Mean angular separation of about 3.2°, based on skyfield
Python library simulation of the 2nd millennium.
This is pretty dependent on your viewing location. The moon's orbit is inclined roughly 5° to the ecliptic and goes through processive and nutation cycles on a timescale a couple decades.
For the purposes of this answer, I assumed the viewpoint from the center of the Earth, and ignored atmospheric refraction.
I used the following skyfield script to look between 1001-01-01 00:00 UTC and 2001-01-01 UTC for New Moons, and calculate the angular separation between the Sun and the Moon from the center of the Earth.
import numpy
import pytz
from datetime import datetime
import matplotlib.pyplot as plt
from skyfield import api, almanac
def main():
time_zone = pytz.timezone("UTC")
ephemeris = api.load("de422.bsp")
timescale = api.load.timescale()
start_ts, end_ts = timescale.utc(
[time_zone.localize(datetime(1001, 1, 1)),
time_zone.localize(datetime(2001, 1, 1))])

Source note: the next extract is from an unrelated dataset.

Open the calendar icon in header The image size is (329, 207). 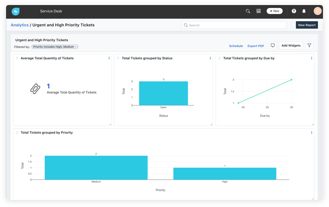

phase_times, phase_types = almanac.find_discrete(
start_ts, end_ts, almanac.moon_phases(ephemeris))
new_moon_times = timescale.tt_jd([phase_time.tt for phase_time, phase_type
in zip(phase_times, phase_types)
if phase_type == 0])
sun, moon, earth = ephemeris['sun'], ephemeris['moon'], ephemeris['earth']
earth_center = earth.at(new_moon_times)
separations = earth_center.observe(sun).separation_from(earth_center.observe(moon))
print(f"{len(separations.degrees)} New Moons found.\n"
f"Minimum separation {min(separations.degrees):5.3f}°\n"
f"Average separation {numpy.average(separations.degrees):5.3f}°\n"
f"Maximum Separation {max(separations.degrees):5.3f}°\n")
plt.hist(separations.degrees, edgecolor='black', range=[0, 6], bins=12)
plt.title("Angular separation of Sun and Moon at New moon during 2nd millennium")
plt.xlabel("Angular separation (degrees)")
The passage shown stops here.